Working with New Americans is a rewarding experience but it can also be a challenging one. Above all, be prepared for anything and think on your feet, and you’ll be just fine – but also keep in mind these important points:
- Take time to build trust – because of past experiences, building a trusting relationship may take time.
- Be yourself. Share about yourself, too.
- Accept that things won’t always go as planned. Be flexible.
- Enter their world and invite them into yours.
- Answer questions honestly and always treat the families/individuals fairly and with respect.
- Celebrate milestones – point out how far they’ve come.
- Give and receive – you are equals. Accept your own mistakes by showing your willingness to correct them.
- Help build a bridge for New Americans to the community.
- Don’t offer something if you can’t follow through. Keep your promises.
- Set boundaries (time, tasks, etc.).
- Misunderstanding happen. Communicate as clearly as possible.
- If you don’t know, ask. Be prepared to answer questions. You’re both learning.
- Some New Americans may want or feel obligated to give you gifts during your time working with them. Be mindful that you are not taking advantage of this.
- Become mindful of cultural differences. learn more about their cultures, customs, values and cultural practices.

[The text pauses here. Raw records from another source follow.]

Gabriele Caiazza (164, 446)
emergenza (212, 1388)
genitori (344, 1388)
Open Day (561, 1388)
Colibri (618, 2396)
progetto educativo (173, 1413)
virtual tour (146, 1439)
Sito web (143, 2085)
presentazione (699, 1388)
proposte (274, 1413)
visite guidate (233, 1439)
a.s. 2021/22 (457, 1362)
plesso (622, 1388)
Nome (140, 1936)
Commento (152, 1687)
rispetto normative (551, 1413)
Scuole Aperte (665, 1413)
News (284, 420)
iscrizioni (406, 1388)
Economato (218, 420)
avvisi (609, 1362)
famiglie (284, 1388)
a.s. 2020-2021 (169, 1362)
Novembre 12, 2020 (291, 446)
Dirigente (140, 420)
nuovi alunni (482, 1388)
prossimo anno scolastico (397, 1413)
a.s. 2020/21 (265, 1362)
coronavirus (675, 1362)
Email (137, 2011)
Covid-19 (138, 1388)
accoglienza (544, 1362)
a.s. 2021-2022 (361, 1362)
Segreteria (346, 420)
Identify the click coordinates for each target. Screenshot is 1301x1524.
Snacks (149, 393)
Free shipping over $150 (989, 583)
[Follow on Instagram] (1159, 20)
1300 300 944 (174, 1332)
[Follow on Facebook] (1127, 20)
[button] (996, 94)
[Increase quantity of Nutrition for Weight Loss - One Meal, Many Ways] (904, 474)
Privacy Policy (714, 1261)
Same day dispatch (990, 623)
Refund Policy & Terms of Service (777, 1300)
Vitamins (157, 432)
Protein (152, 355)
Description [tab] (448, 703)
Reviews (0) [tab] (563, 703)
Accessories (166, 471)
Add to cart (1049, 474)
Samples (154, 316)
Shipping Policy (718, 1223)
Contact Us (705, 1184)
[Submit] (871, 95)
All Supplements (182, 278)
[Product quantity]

- Volunteers are not mandated reporters. If you’re uncomfortable with a situation, talk to the case manager. Don’t be afraid to tell us at G+L anything.
- Refer to the appropriate agency when something is beyond your area of expertise. If you are not a social worker, healthcare provider, or refugee resettlement agency representative, do not attempt to take on that role.
This list comes from the Global Friends Coalition Orientation Package: recommended reading for additional information on the resettlement process, culture shock, and privilege.